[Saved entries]
::::::
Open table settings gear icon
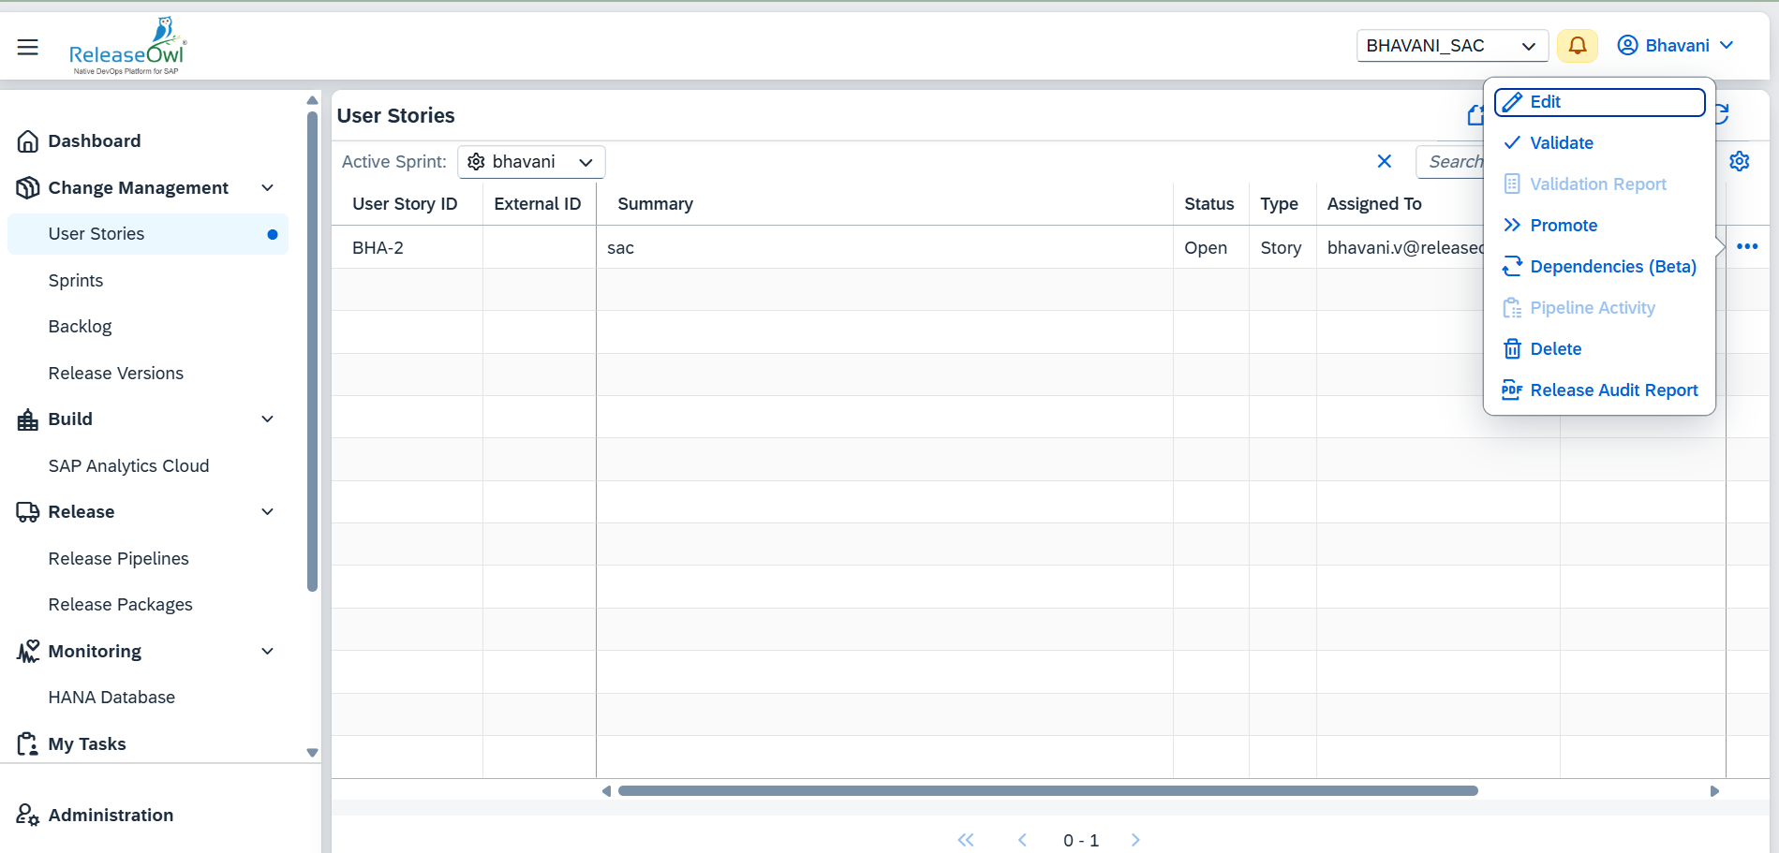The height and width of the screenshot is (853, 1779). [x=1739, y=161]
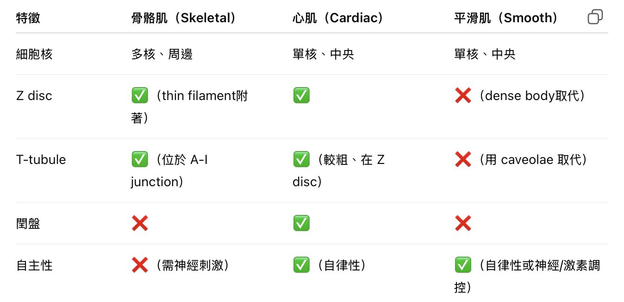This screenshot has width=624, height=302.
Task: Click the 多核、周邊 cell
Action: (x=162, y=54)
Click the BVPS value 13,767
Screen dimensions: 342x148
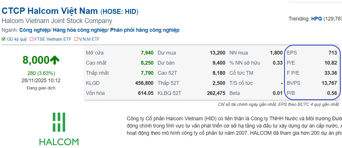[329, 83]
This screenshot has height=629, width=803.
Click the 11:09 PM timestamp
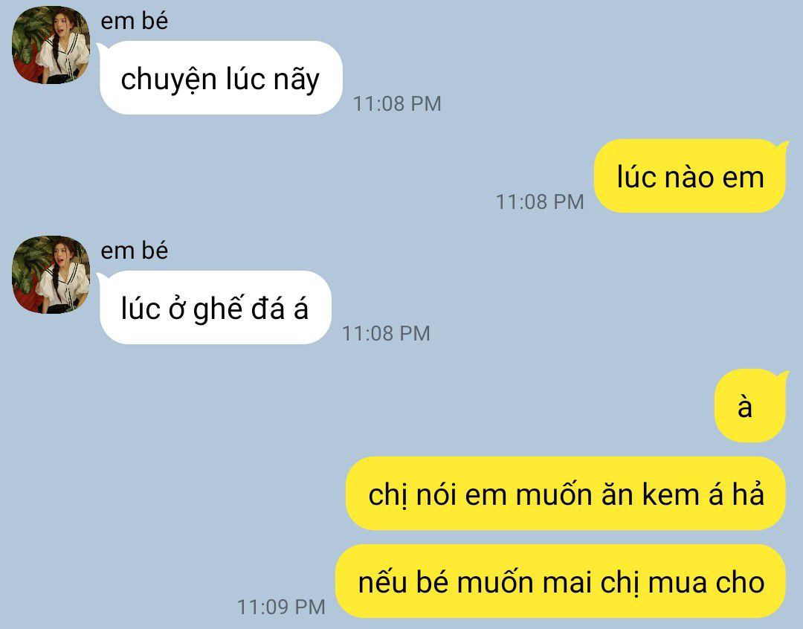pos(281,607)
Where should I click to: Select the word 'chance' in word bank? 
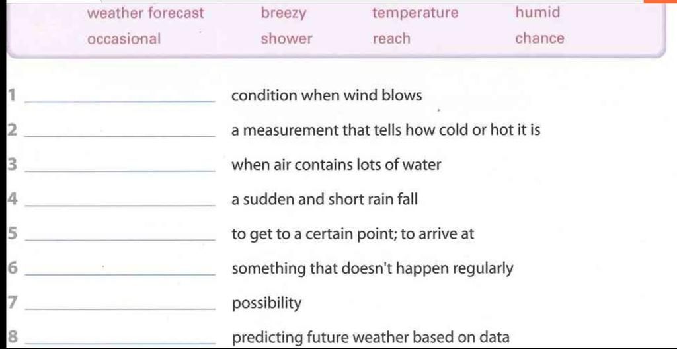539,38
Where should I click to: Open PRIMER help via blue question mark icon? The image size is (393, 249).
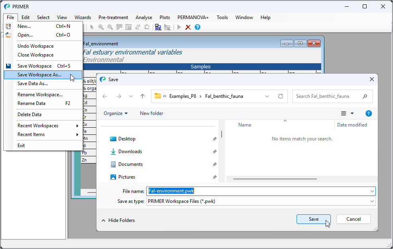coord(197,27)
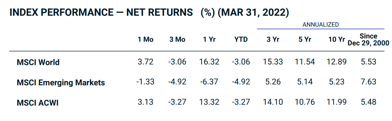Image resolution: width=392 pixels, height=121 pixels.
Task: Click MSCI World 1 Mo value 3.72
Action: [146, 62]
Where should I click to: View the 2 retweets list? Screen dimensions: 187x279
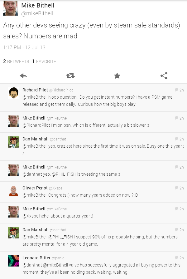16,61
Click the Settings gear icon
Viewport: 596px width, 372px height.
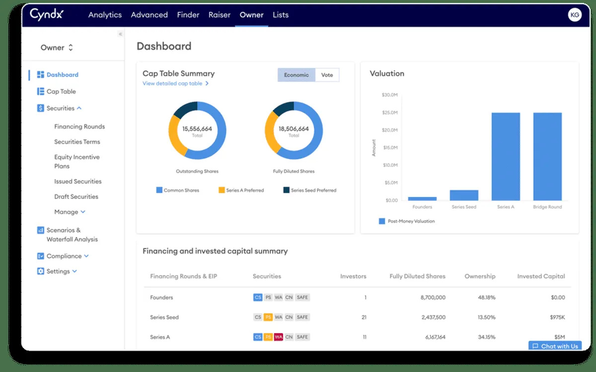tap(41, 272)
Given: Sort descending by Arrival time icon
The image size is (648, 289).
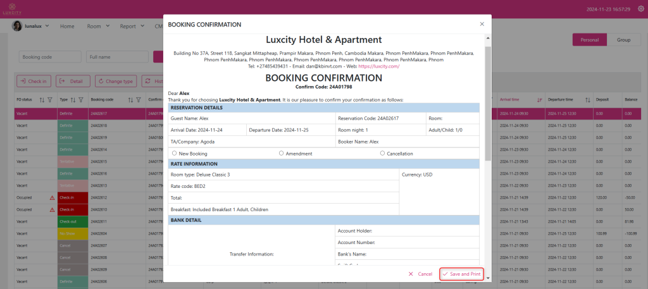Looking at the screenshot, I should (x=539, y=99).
::::::
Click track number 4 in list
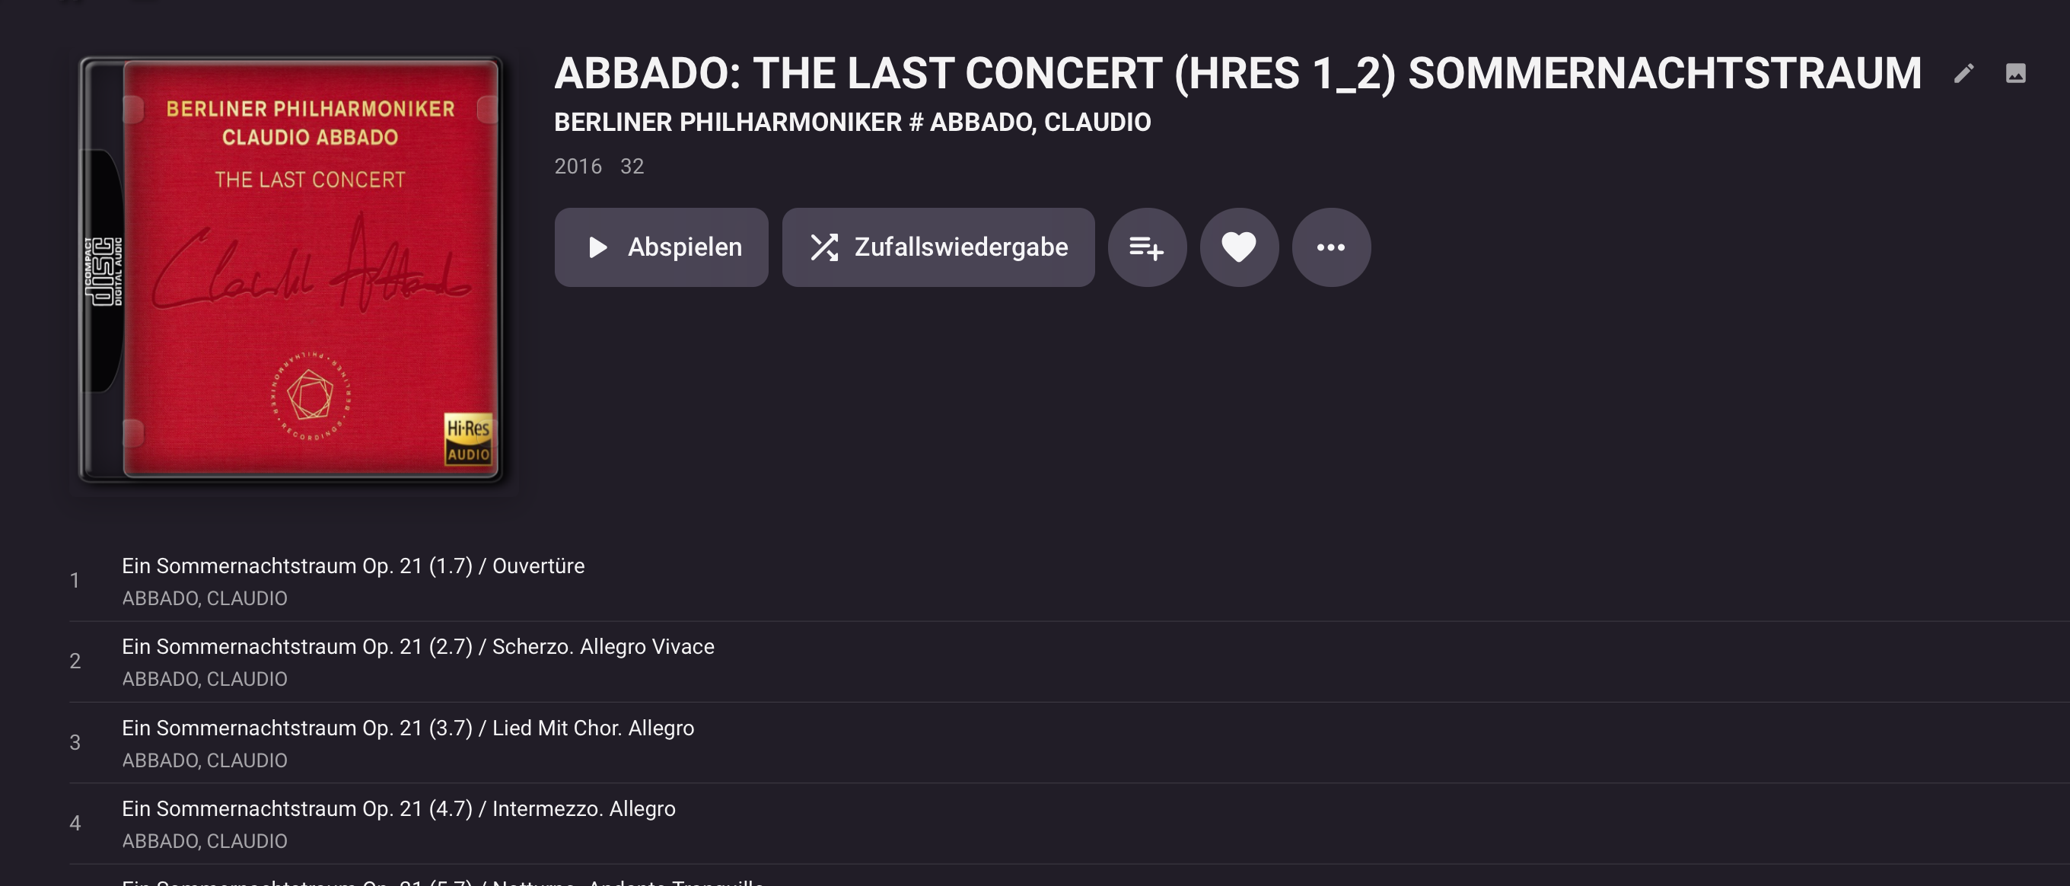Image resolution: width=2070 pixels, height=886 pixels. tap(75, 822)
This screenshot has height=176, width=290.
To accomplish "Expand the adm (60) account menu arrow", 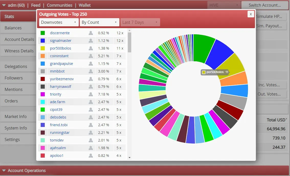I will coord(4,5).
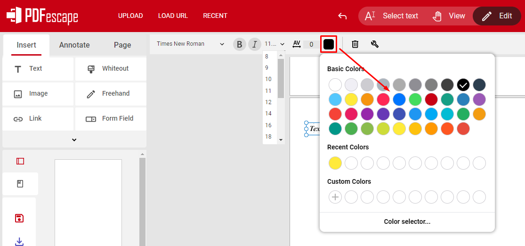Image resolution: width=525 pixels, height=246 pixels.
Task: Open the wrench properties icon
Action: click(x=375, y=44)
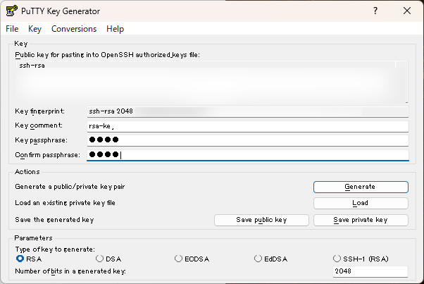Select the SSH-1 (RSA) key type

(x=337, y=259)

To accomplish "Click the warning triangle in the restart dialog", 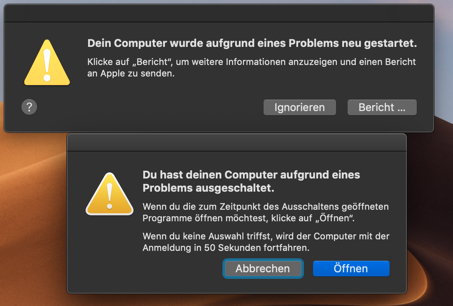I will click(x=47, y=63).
::::::
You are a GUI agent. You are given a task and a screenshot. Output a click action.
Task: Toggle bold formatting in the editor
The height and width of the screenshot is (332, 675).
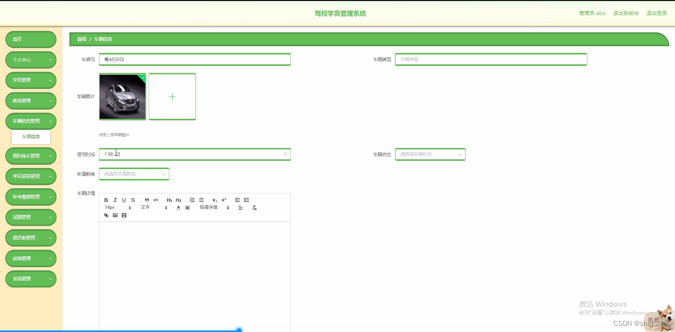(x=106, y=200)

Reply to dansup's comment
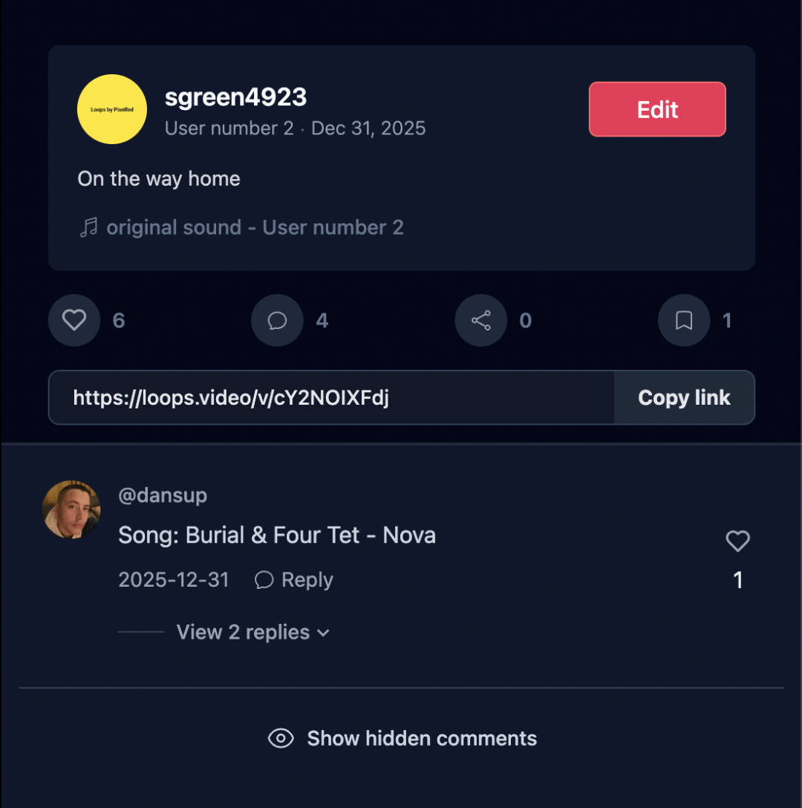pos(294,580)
::::::
What you should do —
Word for word, write out the lines above running from the one with "Open table settings gear icon" up to and including the one with "This screenshot has height=629, width=803.". Drop any picture.

Response below —
Open table settings gear icon
The height and width of the screenshot is (853, 1779). [x=1739, y=161]
This screenshot has width=624, height=302.
Task: Click the 多核、周邊 cell
Action: (x=162, y=54)
Click the BVPS value 13,767
Screen dimensions: 342x148
[329, 83]
This screenshot has height=629, width=803.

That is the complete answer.